Blitz di poliziotti, agenti della Municipale, Ausl e Ispettorato del Lavoro: in Borgo Parente in un salone di parrucchiere lavoravano due persone senza nessun contratto

Hanno passato al setaccio l'Oltretorrente e in particolare i negozi etnici alla ricerca di irregolarità per quanto riguarda i lavoratori e le licenze, oltre al rispetto delle norme di sicurezza. Ieri pomeriggio un blitz di poliziotti, agenti della Municipale, operatori dell'Ausl e dell'Ispettorato del Lavoro ha permesso di fare luce su alcune irregolarità all'interno di alcuni negozi.

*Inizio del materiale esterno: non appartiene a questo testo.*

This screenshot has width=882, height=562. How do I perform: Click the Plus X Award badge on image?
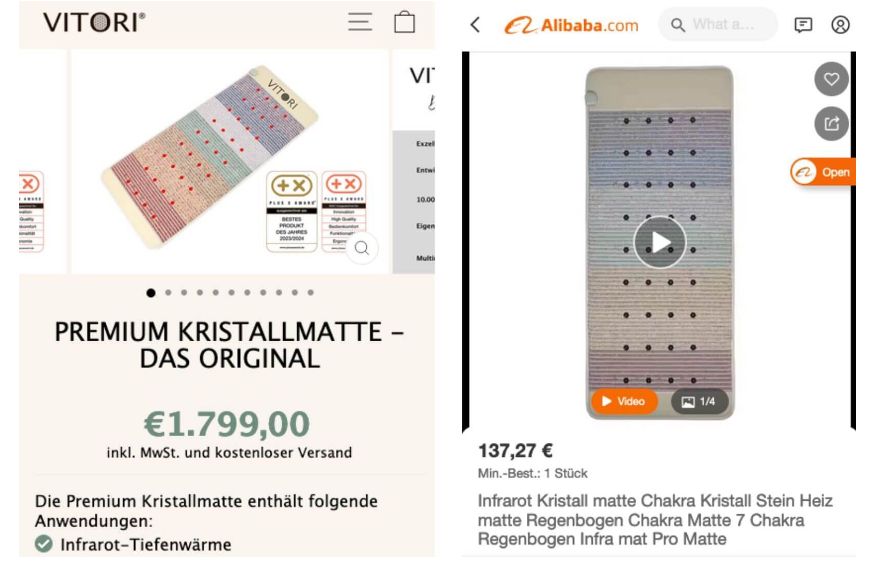coord(291,211)
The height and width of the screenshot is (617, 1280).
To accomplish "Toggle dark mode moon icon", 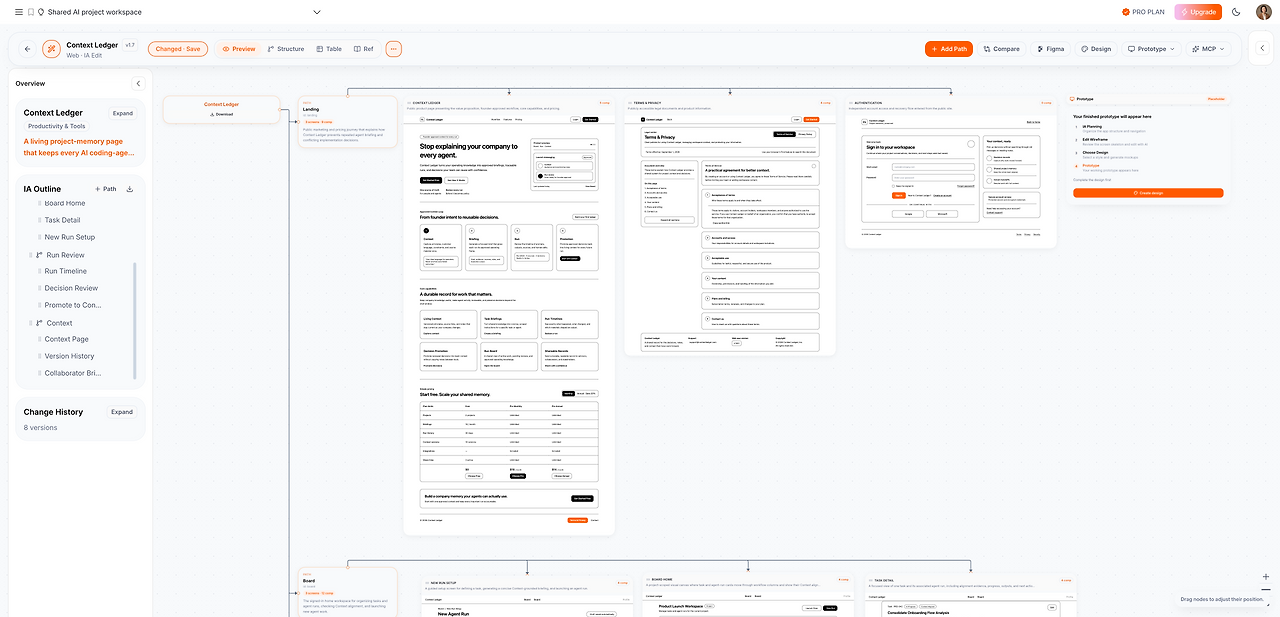I will 1236,12.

In particolare in Borgo Parente un salone da parrucchiere è stato chiuso: all'interno due persone stavano lavorando senza contratto e senza una regolare assunzione. Il proprietario infatti non era presente: della licenza non c'è traccia. Anche un market etnico è stato sanzionato: all'interno le condizioni igieniche non erano quelle previste dai regolamenti. I poliziotti hanno anche controllato alcuni clienti, in totale 22 persone. Tra di loro alcuni erano pregiudicati: un 24enne nigeriano con precedenti per spaccio di sostanze stupefacenti, è stato espulso dal territorio nazionale.